The 3PL vs in-house decision is one of the highest-stakes operational choices in ecommerce. Get it right and fulfillment hums in the background while you grow. Get it wrong and you\'re either paying 30-50% above market for fulfillment (3PL too early) or burning 20+ hours/week of leadership time on pick-pack work (in-house too long).
This calculator compares the two paths on full cost: 3PL pick-pack + storage + receiving versus in-house labor + rent + supplies + management overhead. The model exposes the break-even volume — typically 500-1,500 orders/month — where 3PL becomes cheaper than in-house even before counting the founder time saved.

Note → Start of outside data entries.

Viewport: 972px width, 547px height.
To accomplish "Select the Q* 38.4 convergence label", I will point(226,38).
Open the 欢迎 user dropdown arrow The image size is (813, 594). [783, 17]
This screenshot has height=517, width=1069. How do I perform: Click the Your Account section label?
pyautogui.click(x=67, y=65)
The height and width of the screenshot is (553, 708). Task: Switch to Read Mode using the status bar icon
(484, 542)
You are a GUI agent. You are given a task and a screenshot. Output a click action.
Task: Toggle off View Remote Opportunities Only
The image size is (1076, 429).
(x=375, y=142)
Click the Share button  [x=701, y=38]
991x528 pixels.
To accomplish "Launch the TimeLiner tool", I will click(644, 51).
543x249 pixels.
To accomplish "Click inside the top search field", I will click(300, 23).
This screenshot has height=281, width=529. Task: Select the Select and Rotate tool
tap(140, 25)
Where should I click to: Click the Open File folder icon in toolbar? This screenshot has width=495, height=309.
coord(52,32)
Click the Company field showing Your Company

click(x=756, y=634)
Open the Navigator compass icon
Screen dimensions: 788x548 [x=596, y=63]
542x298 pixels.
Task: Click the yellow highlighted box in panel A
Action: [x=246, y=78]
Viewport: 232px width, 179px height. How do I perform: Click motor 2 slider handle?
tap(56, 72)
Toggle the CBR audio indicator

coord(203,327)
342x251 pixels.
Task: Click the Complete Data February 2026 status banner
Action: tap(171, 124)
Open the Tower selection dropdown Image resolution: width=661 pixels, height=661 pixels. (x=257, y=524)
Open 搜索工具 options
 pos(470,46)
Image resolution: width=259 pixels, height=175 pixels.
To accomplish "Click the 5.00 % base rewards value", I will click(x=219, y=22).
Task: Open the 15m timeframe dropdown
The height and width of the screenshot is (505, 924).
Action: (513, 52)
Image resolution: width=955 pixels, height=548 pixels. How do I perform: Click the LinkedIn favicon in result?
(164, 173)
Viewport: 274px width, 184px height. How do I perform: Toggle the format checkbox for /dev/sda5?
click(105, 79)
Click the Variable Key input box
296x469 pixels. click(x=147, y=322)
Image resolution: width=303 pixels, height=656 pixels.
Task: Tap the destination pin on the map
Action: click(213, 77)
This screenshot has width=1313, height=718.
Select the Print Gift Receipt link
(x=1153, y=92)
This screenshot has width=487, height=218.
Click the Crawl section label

The strategic insight: 3PL economics improve as you scale because you negotiate better rates and access multi-warehouse networks. In-house economics improve at very low volume (under 200 orders/month) where labor is part-time and rent is minimal. The middle range (200-1,000 orders/month) is the most contested — depends on whether you can hire reliable fulfillment staff and whether your founder time is better spent elsewhere.
Pair with the Fulfillment Cost Comparison calculator (broader fulfillment view), Shipping Cost Calculator (carrier rate negotiation), and 3PL/Inventory Turnover calculator (validate inventory math). Most successful brands move to 3PL between 500-2,000 monthly orders, then continue evaluating annually as volume grows. The decision isn\'t once-and-done — at 10,000+ orders/month, multi-3PL or hybrid in-house+3PL often wins.
Frequently asked questions
When should I move to a 3PL?
Once you ship 500-1,000 orders/month and fulfillment is taking 20+ hours/week of founder/team time. Below that, in-house from a garage or small space is cheaper. Above that, the time and ops cost of in-house exceeds 3PL fees.
Typical 3PL pricing?
Pick-pack: $2.50-4.50/order. Storage: $20-40/pallet/month. Receiving: $30-50/pallet inbound. Shipping: passes through carrier rates with markup (typically your shipping cost is similar or cheaper than DIY because of volume discounts). Total: $4-8 incremental per order vs in-house.
ShipBob, ShipMonk, or others?
ShipBob: best for established DTC brands ($5-7/order all-in, integrated tech, 30+ warehouses). ShipMonk: similar tier, slightly better for subscription boxes. Red Stag: best for high-value/oversized items. Most DTC ecommerce ends up at ShipBob or similar tier.
Multi-warehouse 3PL — when does it pay off?
Once you ship 2,000+ orders/month nationally. Multi-warehouse cuts shipping cost (less zone-skip) and improves delivery speed. Below 2,000 orders/month, single warehouse is cheaper because you avoid duplicate inventory carrying cost.
What kills 3PL economics?
Hidden fees. Long-term storage charges (inventory sitting 90+ days), kit/bundle assembly, custom packaging, returns processing, and Amazon FBM/MCF passthrough — each adds 30-100% to base 3PL cost. Audit your 3PL invoice line-by-line monthly; renegotiate at 12-month renewal.